I want to help people launch/build software that is inspiring & provides a ROI. I'm not 100% new to the service business model, but new to software.
My company does custom business software - anything business process oriented. We're currently doing a app for an ecommerce engine which involves a lot of business process back end. We weren't as familiar with the ecommerce engine portion, and that has been a challenge for us.

If you're new to software, what value do you bring? What type of software would you focus on? If you do custom business stuff like I do, as long as you know business processes well, you wouldn't necessarily need to know the software side, but it helps

The biggest question I have is, where do software engineering firms land clients (Other than Upwork)?
LinkedIn is a good source - get to know people on there. Talk, post. Meet people in complementary industries that would refer people to you.
What does the process look like from sales, all the way up to the final phase in development?
This is more of an essay than a short paragraph. In short, its hard. Sales is all about aggressively (without being offensive), and helpfully, providing value to the potential client. Next is discovery where you ask dozens to hundreds of questions that you'll use to design the product. Development and then testing, delivery and support afterwards. If you'd like to get on a call, PM me, and I'd be happy to go into more detail on any of this.
How do you learn to hire great engineers/innovators?
Find a good engineer that would be willing to help you interview. As you alluded to, your first hire needs to be an engineer, not just a developer. By that, I mean this: How would you reverse a car up a hill if its reverse gear were broken? A 'developer' would build a winch system, use another car, or get a bunch of buddies to help him/her push. An engineer would simply drive it around the block. "Writing beautiful code" and "writing the right code" are not the same thing.

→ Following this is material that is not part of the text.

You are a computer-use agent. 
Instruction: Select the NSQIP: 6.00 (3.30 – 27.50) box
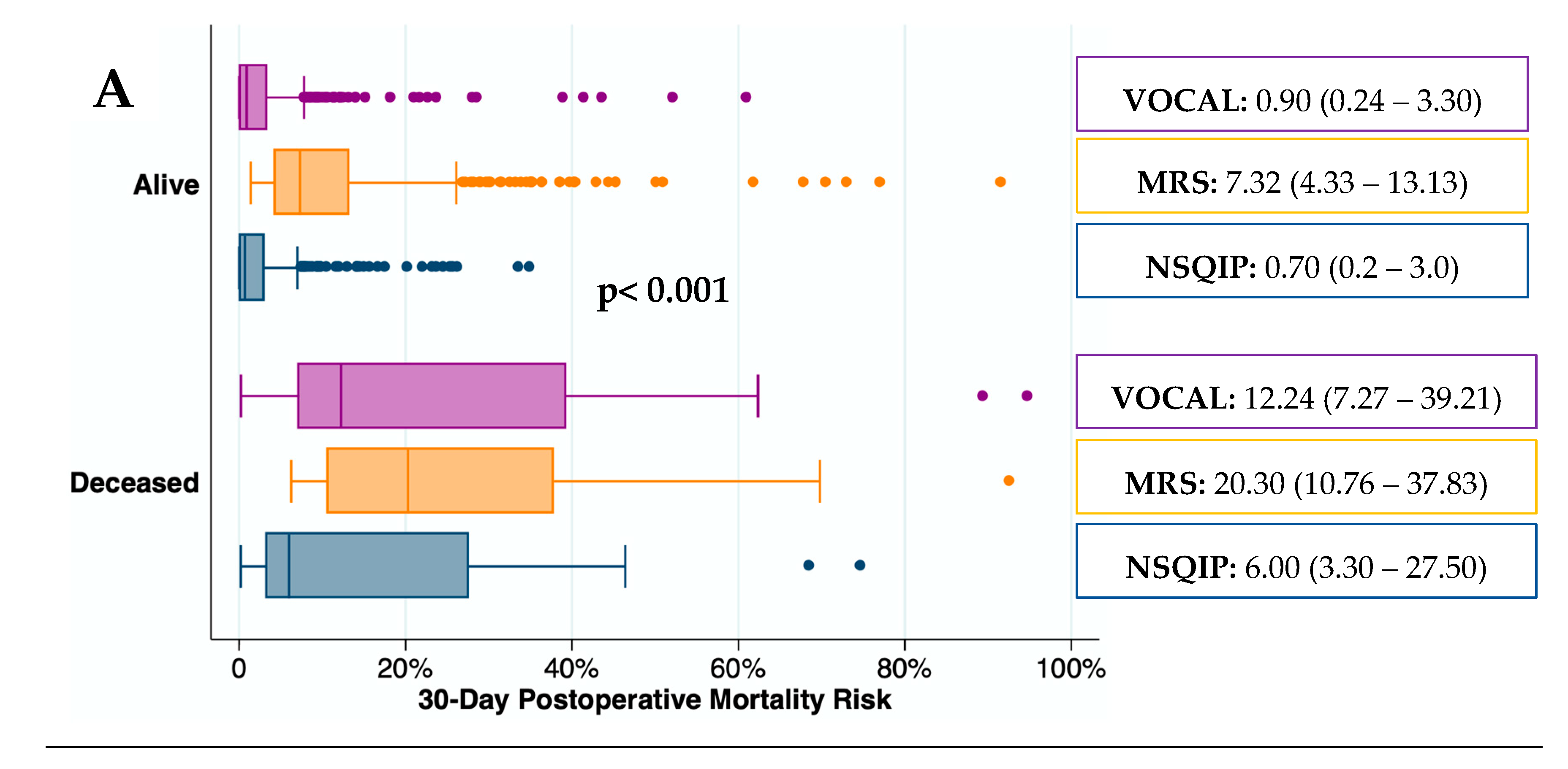(1306, 561)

Good engineers question the requirements (or their understanding of them) and recommend changes to them to solve development problems.

Is it better to niche down ? What are the biggest challenges to this business?
Probably, though I haven't. "Business Software" is a broad category. Probably too broad.

Challenge: the feast and famine of project work.
Any youtube channels/books/resources on building a software agency you would reccomend?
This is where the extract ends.